For an example of all of this using our flowers database, fire up SimSQL. At the command line, type:

SimSQL> CREATE TABLE newSightings (name, person, location, sighted) AS

> FOR EACH s IN sightings

> WITH temptable AS Categorical (

> SELECT s2.sight_id, 1.0

> FROM sightings AS s2)

> SELECT s3.name, s3.person, s3.location, s3.sighted

> FROM sightings s3, tempTable AS tt

> WHERE s3.sight_id = tt.out_id;

This defines a table newSightings that is a bootstrapped version of the original sightings table (to "bootstrap" a data set, you simply re-sample the data set with replacement; a lot of resources on the web describe the bootstrap). Bootstrapping is commonly used to understand the amount of variation in data. Naturally, SimSQL can support much more complicated models, but this will suffice for our example.

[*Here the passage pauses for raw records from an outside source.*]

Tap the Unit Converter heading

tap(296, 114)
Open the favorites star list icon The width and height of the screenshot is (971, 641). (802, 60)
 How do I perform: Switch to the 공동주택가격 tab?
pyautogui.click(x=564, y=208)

The way that this code works is that for each original sighting, we replace it with one drawn at random (using the Categorical "VG function") from the set of all sightings that are already in the database.

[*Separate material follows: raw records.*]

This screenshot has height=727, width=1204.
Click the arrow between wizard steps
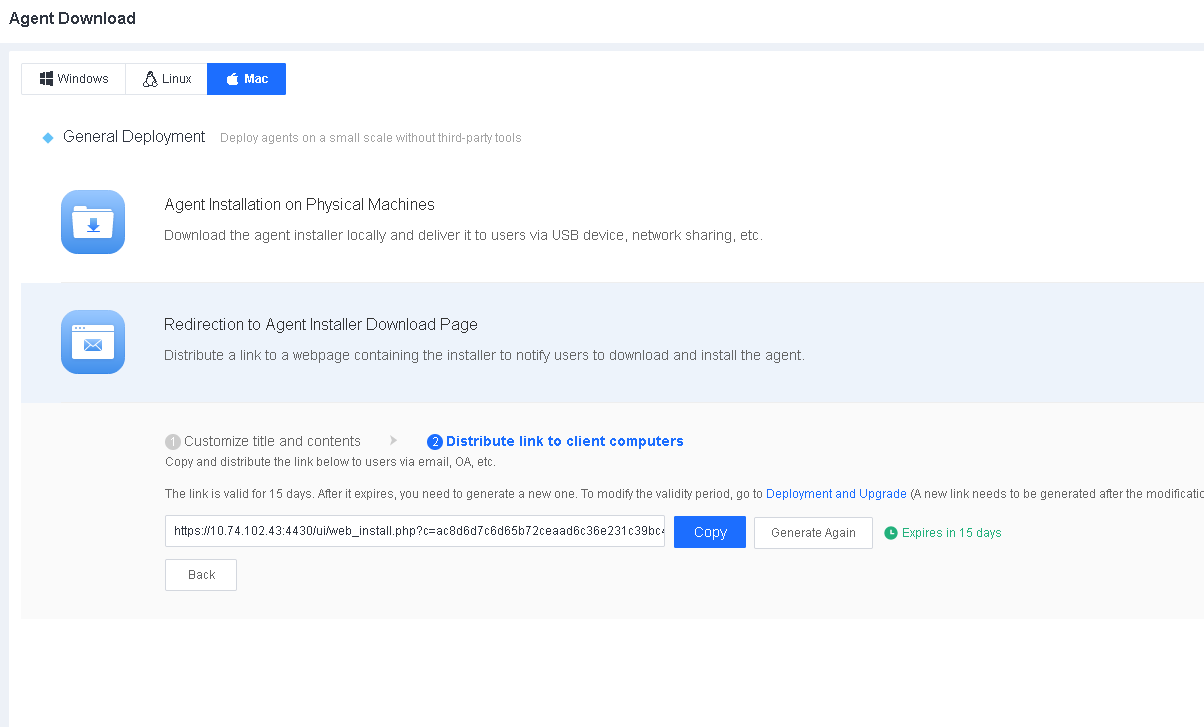394,440
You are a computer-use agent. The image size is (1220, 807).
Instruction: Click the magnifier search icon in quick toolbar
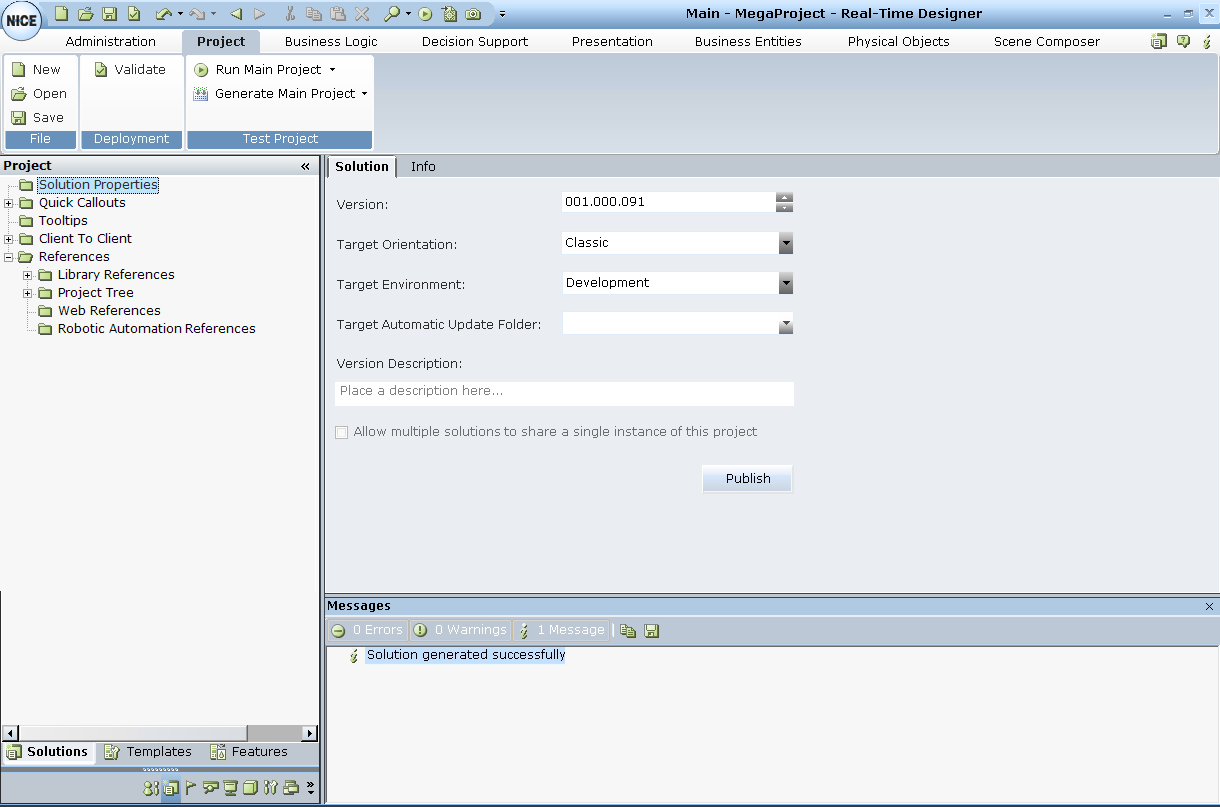[392, 14]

You can now ask questions about this simulated table. For example, we can ask: how many sightings each of the people in the simulated database had:

SimSQL> SELECT person, COUNT (*) FROM newSightings GROUP BY person;

Invoking the optimizer...

Executing the plan. Number of operations to go is...

5->4->3 (running Selection as Hadoop job...)

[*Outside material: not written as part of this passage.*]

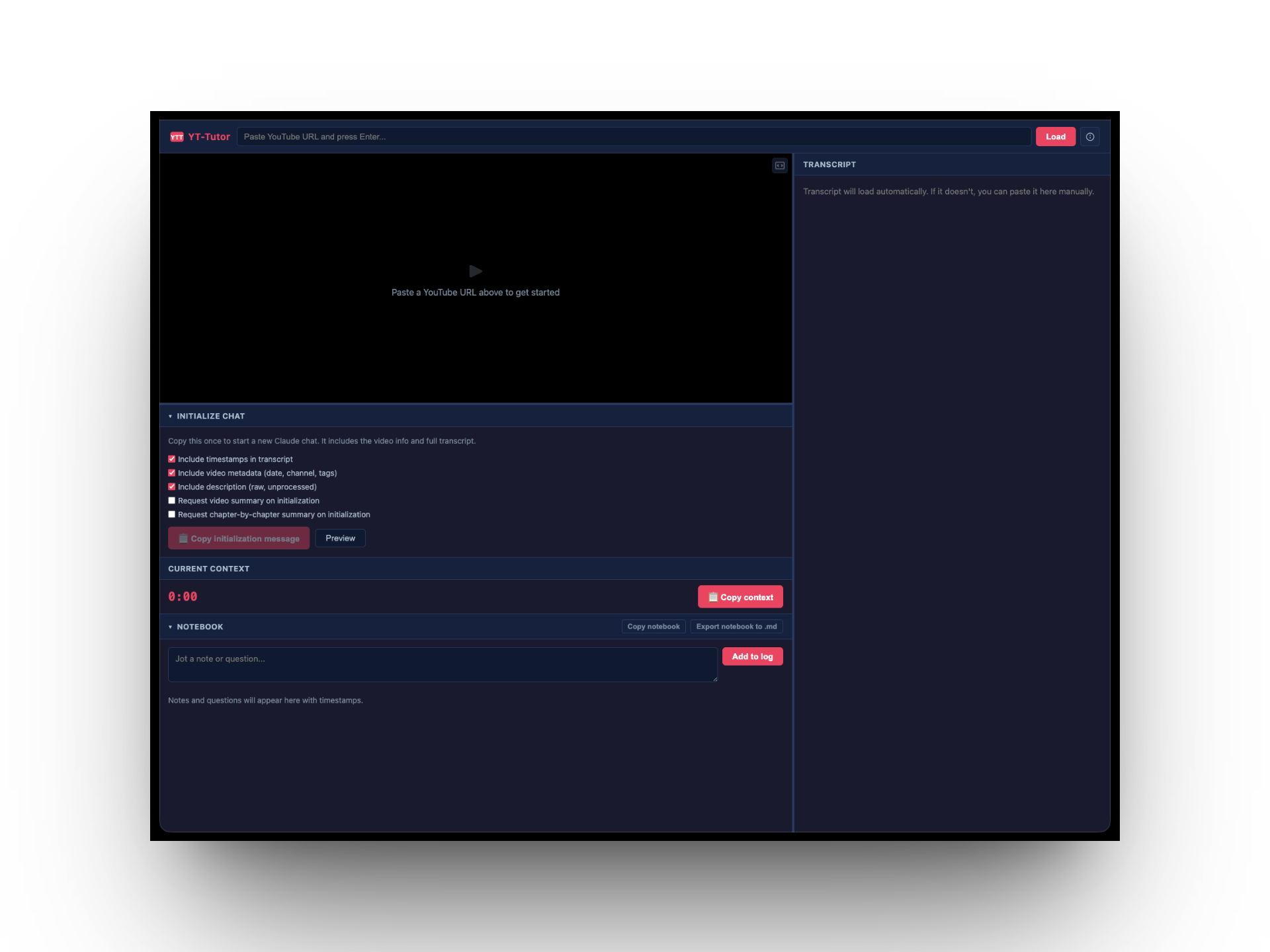This screenshot has width=1270, height=952.
Task: Collapse the Notebook section
Action: [x=170, y=626]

2 (running VGWrapper as Hadoop job...)

1 (running AggregateChained as Hadoop job...)

mcdb_count_____12 | mcdb_s3_person_13

---------------------------------------------------------------

30 | Donna

21 | John

28 | Sandra

12 | Robert

70 | Maria

48 | Helen

4 | Brad

20 | James

5 | Pete

58 | Michael

17 | Tim

113 | Jennifer

And we can ask how many times each genus of flower was seen in the simulated database:

SimSQL> SELECT f.genus, COUNT (*) FROM newSightings AS n, flowers AS f WHERE n.name = f.comname GROUP BY f.genus;

Invoking the optimizer...

Executing the plan. Number of operations to go is...

6->5->4->3 (running Selection as Hadoop job...)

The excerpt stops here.